Task details
In the records, find every line with the word "legend" and copy it out.

___ Dataset records ___

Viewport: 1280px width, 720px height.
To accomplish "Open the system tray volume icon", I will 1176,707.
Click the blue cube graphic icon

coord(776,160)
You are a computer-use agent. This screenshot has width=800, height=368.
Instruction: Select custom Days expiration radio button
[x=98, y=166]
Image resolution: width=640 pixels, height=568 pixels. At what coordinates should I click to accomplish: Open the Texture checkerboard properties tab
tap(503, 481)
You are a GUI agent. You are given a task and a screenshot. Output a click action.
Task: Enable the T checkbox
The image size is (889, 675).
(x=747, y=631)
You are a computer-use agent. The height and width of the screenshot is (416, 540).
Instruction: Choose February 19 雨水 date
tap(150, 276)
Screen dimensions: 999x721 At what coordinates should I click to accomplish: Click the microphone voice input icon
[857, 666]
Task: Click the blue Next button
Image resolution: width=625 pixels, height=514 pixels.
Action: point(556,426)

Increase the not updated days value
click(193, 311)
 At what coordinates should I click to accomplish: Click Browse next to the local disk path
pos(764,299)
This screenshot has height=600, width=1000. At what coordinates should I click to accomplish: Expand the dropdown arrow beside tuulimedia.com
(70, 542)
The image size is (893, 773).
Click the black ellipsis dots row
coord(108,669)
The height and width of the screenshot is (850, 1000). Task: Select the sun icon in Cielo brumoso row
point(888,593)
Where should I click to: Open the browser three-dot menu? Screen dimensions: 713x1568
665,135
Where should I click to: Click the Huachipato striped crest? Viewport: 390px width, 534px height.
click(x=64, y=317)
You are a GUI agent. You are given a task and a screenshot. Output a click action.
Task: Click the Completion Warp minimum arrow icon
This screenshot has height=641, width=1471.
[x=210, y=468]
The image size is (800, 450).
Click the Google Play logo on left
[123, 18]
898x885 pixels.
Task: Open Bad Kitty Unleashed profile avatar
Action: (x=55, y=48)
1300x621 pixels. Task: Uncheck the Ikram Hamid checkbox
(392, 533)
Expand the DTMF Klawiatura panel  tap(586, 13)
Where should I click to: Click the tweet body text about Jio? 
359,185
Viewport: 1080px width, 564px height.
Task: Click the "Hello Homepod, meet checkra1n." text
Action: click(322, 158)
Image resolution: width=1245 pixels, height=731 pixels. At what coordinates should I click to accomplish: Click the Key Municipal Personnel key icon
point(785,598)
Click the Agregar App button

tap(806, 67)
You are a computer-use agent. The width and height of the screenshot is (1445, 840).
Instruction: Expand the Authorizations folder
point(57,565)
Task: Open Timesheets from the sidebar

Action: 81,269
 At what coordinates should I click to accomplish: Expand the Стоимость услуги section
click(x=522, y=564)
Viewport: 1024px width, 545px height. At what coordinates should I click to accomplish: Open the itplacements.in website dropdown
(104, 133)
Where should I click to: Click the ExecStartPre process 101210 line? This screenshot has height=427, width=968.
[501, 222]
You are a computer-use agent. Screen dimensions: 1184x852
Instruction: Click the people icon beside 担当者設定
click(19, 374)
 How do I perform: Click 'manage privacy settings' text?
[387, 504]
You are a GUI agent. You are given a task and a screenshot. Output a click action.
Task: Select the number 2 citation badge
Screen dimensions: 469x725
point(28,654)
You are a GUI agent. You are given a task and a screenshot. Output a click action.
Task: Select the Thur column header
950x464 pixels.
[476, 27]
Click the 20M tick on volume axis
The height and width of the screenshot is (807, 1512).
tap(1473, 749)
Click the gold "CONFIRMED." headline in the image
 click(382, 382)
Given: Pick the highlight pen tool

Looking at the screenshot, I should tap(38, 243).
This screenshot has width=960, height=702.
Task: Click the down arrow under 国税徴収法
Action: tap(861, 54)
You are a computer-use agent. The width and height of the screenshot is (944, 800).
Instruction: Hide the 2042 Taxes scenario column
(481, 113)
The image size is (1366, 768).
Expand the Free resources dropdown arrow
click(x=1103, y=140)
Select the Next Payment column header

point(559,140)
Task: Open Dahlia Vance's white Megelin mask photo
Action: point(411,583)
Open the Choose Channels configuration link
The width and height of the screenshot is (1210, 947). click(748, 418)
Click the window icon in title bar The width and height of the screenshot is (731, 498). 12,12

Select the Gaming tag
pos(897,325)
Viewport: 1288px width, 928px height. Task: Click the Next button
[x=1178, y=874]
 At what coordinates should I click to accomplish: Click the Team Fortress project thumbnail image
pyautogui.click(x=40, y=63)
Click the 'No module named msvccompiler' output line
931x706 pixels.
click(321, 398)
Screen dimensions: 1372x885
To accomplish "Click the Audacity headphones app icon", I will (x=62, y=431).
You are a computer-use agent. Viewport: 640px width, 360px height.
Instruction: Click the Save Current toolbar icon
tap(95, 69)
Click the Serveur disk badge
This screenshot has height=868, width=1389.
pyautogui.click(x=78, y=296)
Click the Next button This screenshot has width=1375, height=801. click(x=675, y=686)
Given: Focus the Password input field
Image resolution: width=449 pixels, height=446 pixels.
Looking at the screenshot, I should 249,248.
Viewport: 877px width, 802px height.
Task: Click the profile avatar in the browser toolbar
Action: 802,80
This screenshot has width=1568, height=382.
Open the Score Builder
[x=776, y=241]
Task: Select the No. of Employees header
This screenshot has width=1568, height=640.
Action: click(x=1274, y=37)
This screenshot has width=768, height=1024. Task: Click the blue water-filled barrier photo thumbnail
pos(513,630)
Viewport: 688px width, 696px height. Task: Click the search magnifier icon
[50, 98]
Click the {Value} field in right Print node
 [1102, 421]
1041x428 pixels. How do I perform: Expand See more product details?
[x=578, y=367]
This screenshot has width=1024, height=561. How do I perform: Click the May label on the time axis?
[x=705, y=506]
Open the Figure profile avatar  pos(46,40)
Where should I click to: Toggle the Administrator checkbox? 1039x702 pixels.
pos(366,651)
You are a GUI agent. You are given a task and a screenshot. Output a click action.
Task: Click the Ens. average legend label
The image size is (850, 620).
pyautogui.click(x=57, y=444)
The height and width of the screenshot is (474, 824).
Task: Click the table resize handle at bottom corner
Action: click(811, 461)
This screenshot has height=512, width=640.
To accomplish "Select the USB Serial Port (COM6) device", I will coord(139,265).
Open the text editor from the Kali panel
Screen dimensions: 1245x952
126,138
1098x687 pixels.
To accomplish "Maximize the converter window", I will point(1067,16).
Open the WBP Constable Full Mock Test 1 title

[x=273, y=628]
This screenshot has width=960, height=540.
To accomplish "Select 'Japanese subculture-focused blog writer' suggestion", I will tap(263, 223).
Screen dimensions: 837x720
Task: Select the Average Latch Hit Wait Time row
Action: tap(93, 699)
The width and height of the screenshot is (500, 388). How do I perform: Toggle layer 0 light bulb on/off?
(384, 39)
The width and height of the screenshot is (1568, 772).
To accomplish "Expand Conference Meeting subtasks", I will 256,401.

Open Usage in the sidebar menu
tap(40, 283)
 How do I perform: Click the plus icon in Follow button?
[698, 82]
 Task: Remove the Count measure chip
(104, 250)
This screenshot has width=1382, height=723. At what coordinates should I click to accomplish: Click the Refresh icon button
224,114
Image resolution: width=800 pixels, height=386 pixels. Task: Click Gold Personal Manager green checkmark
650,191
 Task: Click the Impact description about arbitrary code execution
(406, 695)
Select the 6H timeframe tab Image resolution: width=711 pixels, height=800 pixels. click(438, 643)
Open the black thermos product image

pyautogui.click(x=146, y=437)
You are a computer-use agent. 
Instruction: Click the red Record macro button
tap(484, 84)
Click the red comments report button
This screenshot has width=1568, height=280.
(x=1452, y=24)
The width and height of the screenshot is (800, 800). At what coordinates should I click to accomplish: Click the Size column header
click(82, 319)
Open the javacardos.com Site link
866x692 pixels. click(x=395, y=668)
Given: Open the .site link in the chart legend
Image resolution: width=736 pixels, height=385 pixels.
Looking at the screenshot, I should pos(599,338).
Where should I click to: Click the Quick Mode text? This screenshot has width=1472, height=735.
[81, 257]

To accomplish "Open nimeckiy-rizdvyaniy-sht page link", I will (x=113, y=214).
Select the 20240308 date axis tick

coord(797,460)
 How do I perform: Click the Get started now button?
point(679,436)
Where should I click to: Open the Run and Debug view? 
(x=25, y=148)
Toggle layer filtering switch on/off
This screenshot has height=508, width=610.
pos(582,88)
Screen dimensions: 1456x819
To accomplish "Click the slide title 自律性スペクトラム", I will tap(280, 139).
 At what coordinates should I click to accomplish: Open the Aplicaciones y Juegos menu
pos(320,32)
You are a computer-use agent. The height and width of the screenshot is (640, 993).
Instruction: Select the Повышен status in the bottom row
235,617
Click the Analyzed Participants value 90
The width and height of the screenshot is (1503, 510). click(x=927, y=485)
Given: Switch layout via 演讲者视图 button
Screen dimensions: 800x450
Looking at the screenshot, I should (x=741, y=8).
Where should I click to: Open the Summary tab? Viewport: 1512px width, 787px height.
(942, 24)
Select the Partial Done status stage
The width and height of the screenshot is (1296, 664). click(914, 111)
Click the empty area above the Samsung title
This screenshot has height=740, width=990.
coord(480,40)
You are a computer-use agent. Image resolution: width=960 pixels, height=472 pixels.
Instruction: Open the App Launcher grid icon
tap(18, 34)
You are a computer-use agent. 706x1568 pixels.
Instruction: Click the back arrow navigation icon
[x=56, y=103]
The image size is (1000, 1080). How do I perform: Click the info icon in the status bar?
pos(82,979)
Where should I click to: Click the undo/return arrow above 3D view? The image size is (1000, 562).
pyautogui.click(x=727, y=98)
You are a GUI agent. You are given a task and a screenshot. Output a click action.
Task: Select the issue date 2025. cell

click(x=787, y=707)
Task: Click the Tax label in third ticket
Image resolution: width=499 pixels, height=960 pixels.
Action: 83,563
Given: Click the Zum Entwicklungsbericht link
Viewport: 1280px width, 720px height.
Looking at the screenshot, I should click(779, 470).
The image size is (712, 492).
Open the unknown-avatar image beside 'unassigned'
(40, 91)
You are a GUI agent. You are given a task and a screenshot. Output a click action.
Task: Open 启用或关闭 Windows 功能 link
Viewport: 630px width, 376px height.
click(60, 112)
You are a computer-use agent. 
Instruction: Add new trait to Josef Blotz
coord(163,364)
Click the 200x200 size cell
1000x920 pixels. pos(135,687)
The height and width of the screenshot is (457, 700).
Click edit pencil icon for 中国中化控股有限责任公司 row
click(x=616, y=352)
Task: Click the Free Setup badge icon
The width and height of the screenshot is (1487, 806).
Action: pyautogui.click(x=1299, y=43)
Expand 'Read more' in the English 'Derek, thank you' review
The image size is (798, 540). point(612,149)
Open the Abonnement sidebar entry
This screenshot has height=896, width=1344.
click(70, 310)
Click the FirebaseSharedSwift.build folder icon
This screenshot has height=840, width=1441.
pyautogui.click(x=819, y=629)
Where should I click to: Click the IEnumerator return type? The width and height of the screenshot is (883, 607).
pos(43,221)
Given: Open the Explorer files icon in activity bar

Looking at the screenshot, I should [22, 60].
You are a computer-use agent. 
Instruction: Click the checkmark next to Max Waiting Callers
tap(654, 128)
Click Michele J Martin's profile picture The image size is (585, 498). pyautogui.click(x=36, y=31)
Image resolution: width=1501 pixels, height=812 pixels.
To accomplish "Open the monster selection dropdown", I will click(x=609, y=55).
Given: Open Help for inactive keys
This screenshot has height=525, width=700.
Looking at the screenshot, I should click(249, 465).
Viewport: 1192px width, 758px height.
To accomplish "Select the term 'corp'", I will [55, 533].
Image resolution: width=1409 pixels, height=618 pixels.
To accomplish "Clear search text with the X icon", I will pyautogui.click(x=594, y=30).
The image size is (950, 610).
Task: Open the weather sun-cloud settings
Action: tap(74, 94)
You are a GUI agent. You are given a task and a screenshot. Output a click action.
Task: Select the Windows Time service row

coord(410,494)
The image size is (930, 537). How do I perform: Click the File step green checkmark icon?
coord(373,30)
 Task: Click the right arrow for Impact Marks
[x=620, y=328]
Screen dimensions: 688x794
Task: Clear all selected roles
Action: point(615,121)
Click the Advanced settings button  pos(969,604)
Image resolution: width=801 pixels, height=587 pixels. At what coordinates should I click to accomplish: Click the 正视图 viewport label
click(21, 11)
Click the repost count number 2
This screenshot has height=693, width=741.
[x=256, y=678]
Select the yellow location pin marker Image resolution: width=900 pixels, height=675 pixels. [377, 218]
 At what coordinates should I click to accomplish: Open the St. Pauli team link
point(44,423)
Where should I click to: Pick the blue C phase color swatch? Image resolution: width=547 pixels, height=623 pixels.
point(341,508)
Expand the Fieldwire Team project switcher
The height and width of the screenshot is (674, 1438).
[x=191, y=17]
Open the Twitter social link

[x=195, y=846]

___

Exercise output
Task: Click the Ens. average legend label
Given: Open the .site link in the chart legend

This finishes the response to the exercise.